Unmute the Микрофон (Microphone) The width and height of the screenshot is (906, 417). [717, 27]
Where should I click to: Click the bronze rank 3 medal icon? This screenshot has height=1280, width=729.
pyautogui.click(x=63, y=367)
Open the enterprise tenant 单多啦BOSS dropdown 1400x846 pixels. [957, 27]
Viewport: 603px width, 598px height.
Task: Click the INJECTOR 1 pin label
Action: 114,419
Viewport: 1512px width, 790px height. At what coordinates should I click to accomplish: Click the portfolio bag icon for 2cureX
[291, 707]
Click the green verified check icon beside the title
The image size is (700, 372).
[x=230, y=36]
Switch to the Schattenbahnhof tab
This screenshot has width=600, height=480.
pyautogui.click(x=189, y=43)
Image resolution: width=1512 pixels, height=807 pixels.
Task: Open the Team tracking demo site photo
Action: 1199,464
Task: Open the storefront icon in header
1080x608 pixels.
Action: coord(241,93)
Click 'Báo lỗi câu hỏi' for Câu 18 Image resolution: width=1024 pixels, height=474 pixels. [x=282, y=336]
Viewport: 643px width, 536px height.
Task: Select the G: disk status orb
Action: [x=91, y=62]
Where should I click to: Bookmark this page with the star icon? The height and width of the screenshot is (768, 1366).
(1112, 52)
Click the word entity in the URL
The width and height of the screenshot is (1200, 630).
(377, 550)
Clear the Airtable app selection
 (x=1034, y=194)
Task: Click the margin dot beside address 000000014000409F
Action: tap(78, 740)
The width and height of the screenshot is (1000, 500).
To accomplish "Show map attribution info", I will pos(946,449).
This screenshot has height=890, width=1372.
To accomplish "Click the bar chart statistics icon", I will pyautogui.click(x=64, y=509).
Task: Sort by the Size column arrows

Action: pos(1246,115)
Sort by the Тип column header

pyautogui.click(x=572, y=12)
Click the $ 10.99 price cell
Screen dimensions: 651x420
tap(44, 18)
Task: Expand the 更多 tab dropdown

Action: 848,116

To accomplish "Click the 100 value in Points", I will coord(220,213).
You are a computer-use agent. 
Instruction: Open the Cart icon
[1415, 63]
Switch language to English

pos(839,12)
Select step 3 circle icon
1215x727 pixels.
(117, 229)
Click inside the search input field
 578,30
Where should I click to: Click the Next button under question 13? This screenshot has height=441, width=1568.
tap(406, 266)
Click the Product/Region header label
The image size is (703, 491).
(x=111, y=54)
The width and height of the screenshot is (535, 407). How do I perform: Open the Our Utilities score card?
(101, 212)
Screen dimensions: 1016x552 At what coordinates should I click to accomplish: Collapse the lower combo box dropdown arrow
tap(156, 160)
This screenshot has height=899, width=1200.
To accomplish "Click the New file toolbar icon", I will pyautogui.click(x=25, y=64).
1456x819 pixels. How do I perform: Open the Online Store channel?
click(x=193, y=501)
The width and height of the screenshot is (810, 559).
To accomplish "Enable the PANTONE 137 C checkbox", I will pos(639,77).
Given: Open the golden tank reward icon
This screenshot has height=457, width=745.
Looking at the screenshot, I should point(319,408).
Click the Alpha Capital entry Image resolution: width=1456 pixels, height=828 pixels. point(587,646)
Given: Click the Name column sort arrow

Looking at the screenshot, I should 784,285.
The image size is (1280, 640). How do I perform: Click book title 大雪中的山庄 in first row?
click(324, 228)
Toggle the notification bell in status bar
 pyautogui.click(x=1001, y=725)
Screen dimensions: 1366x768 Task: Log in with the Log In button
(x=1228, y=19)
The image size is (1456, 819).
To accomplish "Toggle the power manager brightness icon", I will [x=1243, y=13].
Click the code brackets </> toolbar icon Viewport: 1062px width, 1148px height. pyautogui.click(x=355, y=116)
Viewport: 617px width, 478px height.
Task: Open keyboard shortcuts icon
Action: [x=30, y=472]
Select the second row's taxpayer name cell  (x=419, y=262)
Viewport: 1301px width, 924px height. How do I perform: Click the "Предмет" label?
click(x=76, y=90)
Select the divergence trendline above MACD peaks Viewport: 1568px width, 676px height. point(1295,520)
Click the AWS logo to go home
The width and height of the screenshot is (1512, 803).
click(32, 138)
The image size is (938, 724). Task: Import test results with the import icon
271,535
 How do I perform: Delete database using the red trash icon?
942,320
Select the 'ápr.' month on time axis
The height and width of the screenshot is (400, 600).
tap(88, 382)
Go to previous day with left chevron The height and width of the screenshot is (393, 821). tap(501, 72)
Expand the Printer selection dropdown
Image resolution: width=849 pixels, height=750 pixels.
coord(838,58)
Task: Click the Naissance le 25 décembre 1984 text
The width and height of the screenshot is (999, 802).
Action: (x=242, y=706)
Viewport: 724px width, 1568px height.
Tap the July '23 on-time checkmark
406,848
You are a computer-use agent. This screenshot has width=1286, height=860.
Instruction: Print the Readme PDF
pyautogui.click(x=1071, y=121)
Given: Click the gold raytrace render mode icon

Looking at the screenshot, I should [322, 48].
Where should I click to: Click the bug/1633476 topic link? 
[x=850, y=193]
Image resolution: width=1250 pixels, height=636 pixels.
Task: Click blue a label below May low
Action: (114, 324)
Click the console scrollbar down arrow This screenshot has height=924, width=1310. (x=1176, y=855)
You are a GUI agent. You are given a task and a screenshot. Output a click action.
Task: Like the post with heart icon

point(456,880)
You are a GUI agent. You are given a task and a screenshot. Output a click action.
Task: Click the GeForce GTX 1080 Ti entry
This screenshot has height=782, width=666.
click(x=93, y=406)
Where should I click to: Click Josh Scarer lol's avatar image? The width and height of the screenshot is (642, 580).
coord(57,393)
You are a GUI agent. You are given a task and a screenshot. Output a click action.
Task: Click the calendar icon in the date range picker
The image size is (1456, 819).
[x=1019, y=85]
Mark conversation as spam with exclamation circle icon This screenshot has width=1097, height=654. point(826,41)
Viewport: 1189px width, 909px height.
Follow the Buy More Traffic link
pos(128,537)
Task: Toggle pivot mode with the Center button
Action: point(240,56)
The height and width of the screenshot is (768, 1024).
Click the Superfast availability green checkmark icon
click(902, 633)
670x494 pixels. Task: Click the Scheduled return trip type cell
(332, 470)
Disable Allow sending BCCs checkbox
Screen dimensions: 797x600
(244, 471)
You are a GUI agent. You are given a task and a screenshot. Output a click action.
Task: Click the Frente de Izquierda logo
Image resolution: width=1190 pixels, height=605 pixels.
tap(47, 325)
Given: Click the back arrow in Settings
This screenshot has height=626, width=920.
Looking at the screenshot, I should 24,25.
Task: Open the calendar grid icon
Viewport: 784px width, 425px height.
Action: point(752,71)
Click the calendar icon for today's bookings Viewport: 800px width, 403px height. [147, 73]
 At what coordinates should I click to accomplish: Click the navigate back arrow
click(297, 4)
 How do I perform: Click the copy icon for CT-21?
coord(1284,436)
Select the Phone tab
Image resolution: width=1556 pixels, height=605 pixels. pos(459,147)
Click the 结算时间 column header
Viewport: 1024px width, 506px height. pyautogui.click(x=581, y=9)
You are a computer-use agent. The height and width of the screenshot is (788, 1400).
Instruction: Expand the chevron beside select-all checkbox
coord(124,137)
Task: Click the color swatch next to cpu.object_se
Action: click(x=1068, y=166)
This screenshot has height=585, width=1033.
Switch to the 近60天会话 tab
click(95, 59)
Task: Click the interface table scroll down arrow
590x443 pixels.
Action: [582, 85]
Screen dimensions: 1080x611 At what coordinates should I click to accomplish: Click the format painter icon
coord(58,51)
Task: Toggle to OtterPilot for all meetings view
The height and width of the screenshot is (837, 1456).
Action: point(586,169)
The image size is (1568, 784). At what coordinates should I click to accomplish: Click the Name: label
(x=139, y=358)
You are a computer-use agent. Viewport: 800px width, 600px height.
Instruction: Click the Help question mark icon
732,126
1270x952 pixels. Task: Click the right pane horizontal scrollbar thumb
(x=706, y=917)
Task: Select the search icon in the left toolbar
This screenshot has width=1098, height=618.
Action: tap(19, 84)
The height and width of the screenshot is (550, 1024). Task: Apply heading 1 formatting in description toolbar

= = = =

▶ WHAT TO WORK ON: Copy the records verbatim, from the line containing "Where should I click to: Click Josh" through the line containing "[x=1019, y=85]", with both of those lines included.

▶ SOLUTION TO THE EXERCISE:
Where should I click to: Click Josh Scarer lol's avatar image? The width and height of the screenshot is (642, 580).
coord(57,393)
You are a GUI agent. You are given a task and a screenshot. Output a click action.
Task: Click the calendar icon in the date range picker
The image size is (1456, 819).
[x=1019, y=85]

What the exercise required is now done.